Why Build a LINQ Provider at All

The alternative to an IQueryable provider is an explicit query API:

db.Users.Find(u => u.Age > 25);
db.Users.RangeScan(startKey: 25, endKey: 35);

There's nothing wrong with that design — SQLite's C API works exactly that way. But BLite targets .NET developers who expect LINQ, and a custom API means every consumer writes adapters. The ergonomic cost compounds quickly.

The promise of IQueryable is that you write:

var results = db.Users
    .Where(u => u.Age > 25 && u.Age < 35)
    .OrderBy(u => u.LastName)
    .Take(20)
    .ToList();

...and the database engine sees a structured representation of that query, not a delegate it can't inspect. That representation — an Expression tree — is what makes index usage possible.

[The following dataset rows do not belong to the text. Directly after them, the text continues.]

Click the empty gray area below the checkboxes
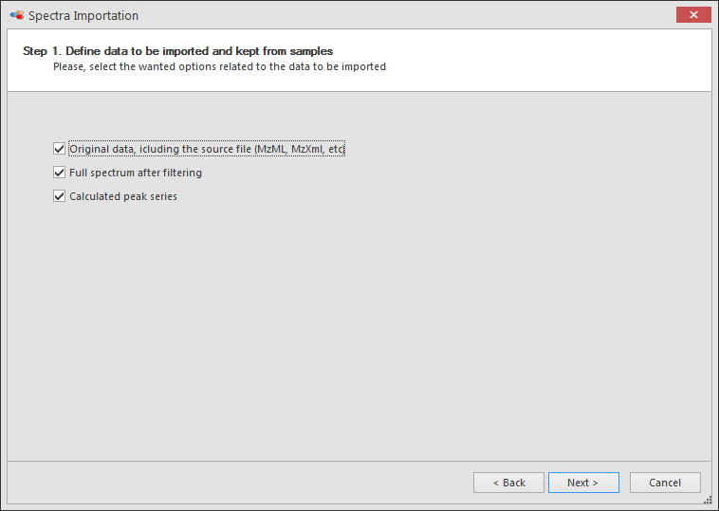The image size is (719, 511). pyautogui.click(x=360, y=330)
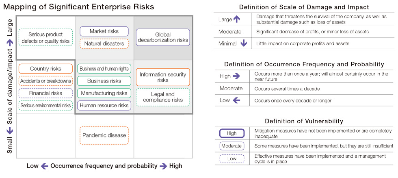
Task: Select the Global decarbonization risks box
Action: tap(163, 37)

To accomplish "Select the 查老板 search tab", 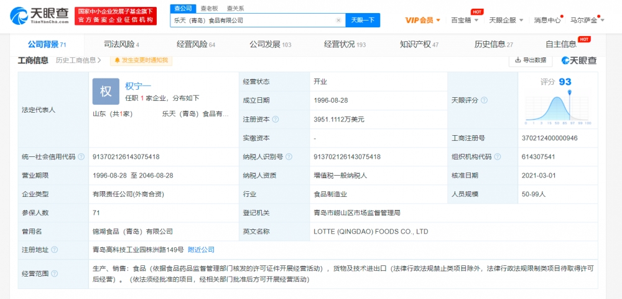I will click(x=209, y=8).
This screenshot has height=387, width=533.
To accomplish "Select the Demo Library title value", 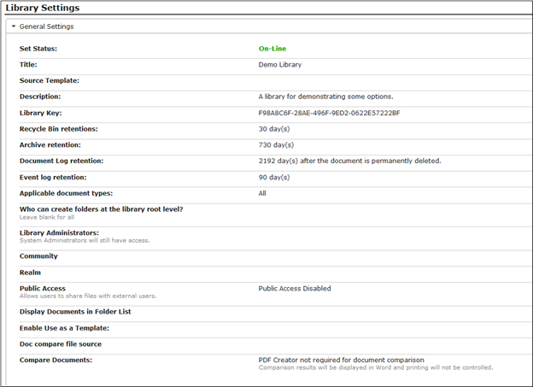I will click(x=280, y=65).
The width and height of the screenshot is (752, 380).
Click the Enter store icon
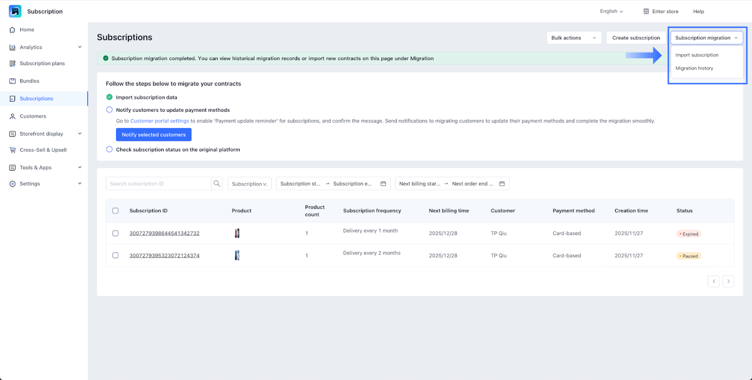pos(646,11)
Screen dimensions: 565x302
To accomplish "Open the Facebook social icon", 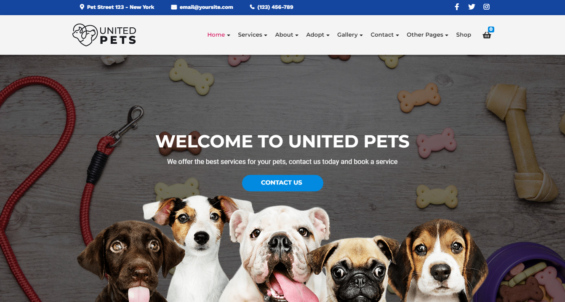I will click(457, 7).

The cost is that you have to build the machinery to interpret those trees. Let's go through it.

The Four Interfaces

An IQueryable provider needs four things:

// 1. The queryable itself — the thing your collection exposes
public interface IQueryable<T> : IEnumerable<T>
{
    Type ElementType { get; }
    Expression Expression { get; }
    IQueryProvider Provider { get; }
}

// 2. The provider — executes and creates queryables
public interface IQueryProvider
{
    IQueryable CreateQuery(Expression expression);
    IQueryable<TElement> CreateQuery<TElement>(Expression expression);
    object? Execute(Expression expression);
    TResult Execute<TResult>(Expression expression);
}

In BLite, BTreeQueryable<T> implements IQueryable<T> (plus IAsyncEnumerable<T>, more on that later). BTreeQueryProvider implements IQueryProvider. They're tightly coupled, which is fine — you'll never instantiate them separately.

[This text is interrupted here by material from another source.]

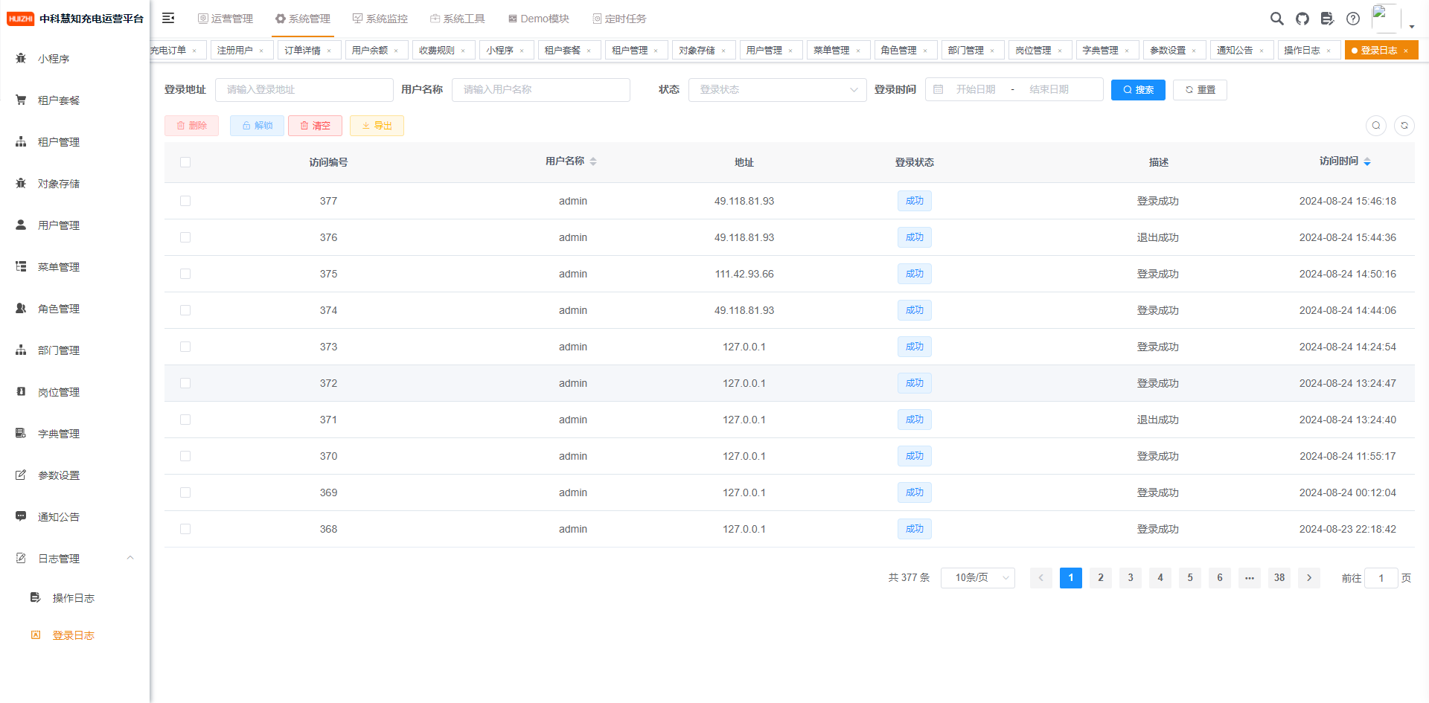This screenshot has width=1429, height=703.
Task: Go to page 38 in pagination
Action: (x=1279, y=578)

The key property is Expression. For the root queryable it's Expression.Constant(this). Every time you chain an operator — .Where(...), .OrderBy(...), .Take(...) — LINQ wraps the previous expression in a MethodCallExpression. By the time you call .ToList(), Expression is a nested call tree representing the entire pipeline.

The Expression Visitor

The job of BTreeExpressionVisitor is to flatten that nested tree into a QueryModel — a plain data structure describing what query to run:

internal class QueryModel
{
    public LambdaExpression? WhereClause { get; set; }
    public LambdaExpression? SelectClause { get; set; }
    public LambdaExpression? OrderByClause { get; set; }
    public bool OrderDescending { get; set; }
    public int? Take { get; set; }
    public int? Skip { get; set; }
    public bool HasComplexOperators { get; set; }
}

The visitor extends ExpressionVisitor and overrides VisitMethodCall:

internal class BTreeExpressionVisitor : ExpressionVisitor
{
    private readonly QueryModel _model = new();

    public QueryModel GetModel() => _model;

    protected override Expression VisitMethodCall(MethodCallExpression node)
    {
        if (node.Method.DeclaringType == typeof(Queryable))
        {
            switch (node.Method.Name)
            {
                case "Where":      VisitWhere(node);      break;
                case "Select":     VisitSelect(node);     break;
                case "OrderBy":
                case "OrderByDescending": VisitOrderBy(node); break;
                case "Take":       VisitTake(node);       break;
                case "Skip":       VisitSkip(node);       break;
                default:
                    _model.HasComplexOperators = true;
                    break;
            }
        }
        return base.VisitMethodCall(node);
    }

base.VisitMethodCall(node) is the recursive step — it visits node.Arguments[0], which is the previous expression in the chain, until it hits the root Constant. So the visitor naturally traverses from outer to inner, which is why each handler calls Visit(node.Arguments[0]) first.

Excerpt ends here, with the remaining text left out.